- **EXCERPTED TEXT**:
I have been thinking a lot lately about this idea that you have to make people work.  Of course, they claim that if you tax the super-rich they'll stop "working" and that would be a disaster for the country.  Heh.

This idea that people won't work if they don't have to is pervasive in America.  We aren't really set up with a system that lets people work - we make them work.  And we treat workers like criminals who will "steal" the wages, using time cards and rules preventing them from making calls or looking at web pages.  This isthe manager mentality that many of us encounter in many job situations.

We also treat people who need help like they are suspects in a crime, forcing public humiliations on them.  Now in California they are going to start fingerprinting people who get public assistance.  You can only get unemployment pay for a very limited time, even when everyone knows there are no jobs.  "Welfare reform" meant that assistance runs out after a limited time and some rules say you can't ever get it again.  This is because conservatives say people "become dependent" -- as if they are nothing more than squirrels.

But everyone I know wants to work or at least be contributing to something and leaving something behind, and most people are more than conscientious, they feel that they are contributing to a greater goal and make sacrifices for the team.  How many people choose to work in non-profits for little pay?

Some people hate their jobs, but everybody wants to be occupied.  When they find things they like to do they get involved, work hard at it.  We might call it a hobby, but it is work and contribution.  Many jobs are meaningless and would be hated by almost anyone.   Bit that's the job, not the people.

- **YOUR TASKS**:
1: According to the passage on work, what is California going to begin doing to people who receive public assistance?
2: Repeat everything in the passage on work from "But everyone I" down to "not the people.", without any changes.

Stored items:
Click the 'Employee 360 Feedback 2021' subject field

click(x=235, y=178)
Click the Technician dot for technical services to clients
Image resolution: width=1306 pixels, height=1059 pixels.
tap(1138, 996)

- **RESPONSES IN ORDER**:
1: Fingerprinting them.

2:
But everyone I know wants to work or at least be contributing to something and leaving something behind, and most people are more than conscientious, they feel that they are contributing to a greater goal and make sacrifices for the team.  How many people choose to work in non-profits for little pay?

Some people hate their jobs, but everybody wants to be occupied.  When they find things they like to do they get involved, work hard at it.  We might call it a hobby, but it is work and contribution.  Many jobs are meaningless and would be hated by almost anyone.   Bit that's the job, not the people.